*** SOURCE INFORMATION ***

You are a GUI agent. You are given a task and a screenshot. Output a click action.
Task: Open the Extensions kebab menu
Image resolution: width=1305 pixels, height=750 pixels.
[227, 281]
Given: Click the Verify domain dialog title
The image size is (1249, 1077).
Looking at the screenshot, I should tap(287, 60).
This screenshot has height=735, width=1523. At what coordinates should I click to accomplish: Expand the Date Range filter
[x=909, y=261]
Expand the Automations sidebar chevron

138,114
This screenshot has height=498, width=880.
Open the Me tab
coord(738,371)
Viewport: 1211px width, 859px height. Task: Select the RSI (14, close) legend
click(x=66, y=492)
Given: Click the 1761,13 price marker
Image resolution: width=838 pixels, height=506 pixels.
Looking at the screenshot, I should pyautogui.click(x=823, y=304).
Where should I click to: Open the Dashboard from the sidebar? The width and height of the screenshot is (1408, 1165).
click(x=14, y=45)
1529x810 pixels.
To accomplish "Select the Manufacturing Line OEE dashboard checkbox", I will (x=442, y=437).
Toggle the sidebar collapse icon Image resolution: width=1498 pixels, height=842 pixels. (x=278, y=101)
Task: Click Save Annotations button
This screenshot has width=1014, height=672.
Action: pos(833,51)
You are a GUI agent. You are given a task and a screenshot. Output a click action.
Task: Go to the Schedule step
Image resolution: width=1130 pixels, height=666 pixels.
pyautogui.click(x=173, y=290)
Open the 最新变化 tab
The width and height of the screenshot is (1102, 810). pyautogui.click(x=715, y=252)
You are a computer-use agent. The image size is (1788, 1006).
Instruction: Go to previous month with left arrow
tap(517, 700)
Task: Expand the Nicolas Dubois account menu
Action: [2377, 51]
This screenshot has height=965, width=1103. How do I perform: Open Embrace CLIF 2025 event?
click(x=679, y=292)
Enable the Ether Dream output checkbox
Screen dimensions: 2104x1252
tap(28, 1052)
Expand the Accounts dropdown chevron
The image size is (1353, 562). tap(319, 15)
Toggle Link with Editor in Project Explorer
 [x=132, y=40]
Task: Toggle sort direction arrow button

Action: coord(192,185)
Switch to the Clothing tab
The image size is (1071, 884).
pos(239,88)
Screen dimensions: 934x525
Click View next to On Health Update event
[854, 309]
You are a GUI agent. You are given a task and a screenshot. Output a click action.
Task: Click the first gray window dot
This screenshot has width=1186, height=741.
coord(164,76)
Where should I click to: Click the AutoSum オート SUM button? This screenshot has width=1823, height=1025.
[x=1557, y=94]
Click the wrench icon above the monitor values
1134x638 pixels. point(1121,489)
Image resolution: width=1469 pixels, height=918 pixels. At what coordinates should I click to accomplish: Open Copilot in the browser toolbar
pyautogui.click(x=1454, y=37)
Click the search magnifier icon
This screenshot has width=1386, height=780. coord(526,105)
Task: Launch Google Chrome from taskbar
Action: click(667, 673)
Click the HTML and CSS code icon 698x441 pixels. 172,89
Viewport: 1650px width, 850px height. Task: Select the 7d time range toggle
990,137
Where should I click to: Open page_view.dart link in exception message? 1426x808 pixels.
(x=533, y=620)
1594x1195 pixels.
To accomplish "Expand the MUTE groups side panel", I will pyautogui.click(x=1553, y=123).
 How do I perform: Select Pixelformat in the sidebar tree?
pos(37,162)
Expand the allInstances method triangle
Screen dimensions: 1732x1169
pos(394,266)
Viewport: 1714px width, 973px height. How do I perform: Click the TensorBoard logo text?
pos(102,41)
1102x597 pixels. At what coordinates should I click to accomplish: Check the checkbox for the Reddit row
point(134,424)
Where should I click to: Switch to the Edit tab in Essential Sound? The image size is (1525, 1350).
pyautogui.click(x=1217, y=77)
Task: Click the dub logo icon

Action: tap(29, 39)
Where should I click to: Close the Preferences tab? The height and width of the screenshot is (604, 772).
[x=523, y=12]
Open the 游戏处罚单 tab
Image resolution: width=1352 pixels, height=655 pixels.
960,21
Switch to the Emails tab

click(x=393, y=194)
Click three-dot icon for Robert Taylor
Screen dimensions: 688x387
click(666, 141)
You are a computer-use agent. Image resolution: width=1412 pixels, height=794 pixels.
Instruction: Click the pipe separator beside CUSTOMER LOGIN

***

● **WORK REQUEST**
Would you please copy the lines above, from the one holding "1594x1195 pixels." through the last, and nothing else?

● **RESPONSE TO THE TASK**
1594x1195 pixels.
To accomplish "Expand the MUTE groups side panel", I will pyautogui.click(x=1553, y=123).
 How do I perform: Select Pixelformat in the sidebar tree?
pos(37,162)
Expand the allInstances method triangle
Screen dimensions: 1732x1169
pos(394,266)
Viewport: 1714px width, 973px height. How do I perform: Click the TensorBoard logo text?
pos(102,41)
1102x597 pixels. At what coordinates should I click to accomplish: Check the checkbox for the Reddit row
point(134,424)
Where should I click to: Switch to the Edit tab in Essential Sound? The image size is (1525, 1350).
pyautogui.click(x=1217, y=77)
Task: Click the dub logo icon

Action: tap(29, 39)
Where should I click to: Close the Preferences tab? The height and width of the screenshot is (604, 772).
[x=523, y=12]
Open the 游戏处罚单 tab
Image resolution: width=1352 pixels, height=655 pixels.
960,21
Switch to the Emails tab

click(x=393, y=194)
Click three-dot icon for Robert Taylor
Screen dimensions: 688x387
click(666, 141)
You are a computer-use agent. Image resolution: width=1412 pixels, height=794 pixels.
Instruction: Click the pipe separator beside CUSTOMER LOGIN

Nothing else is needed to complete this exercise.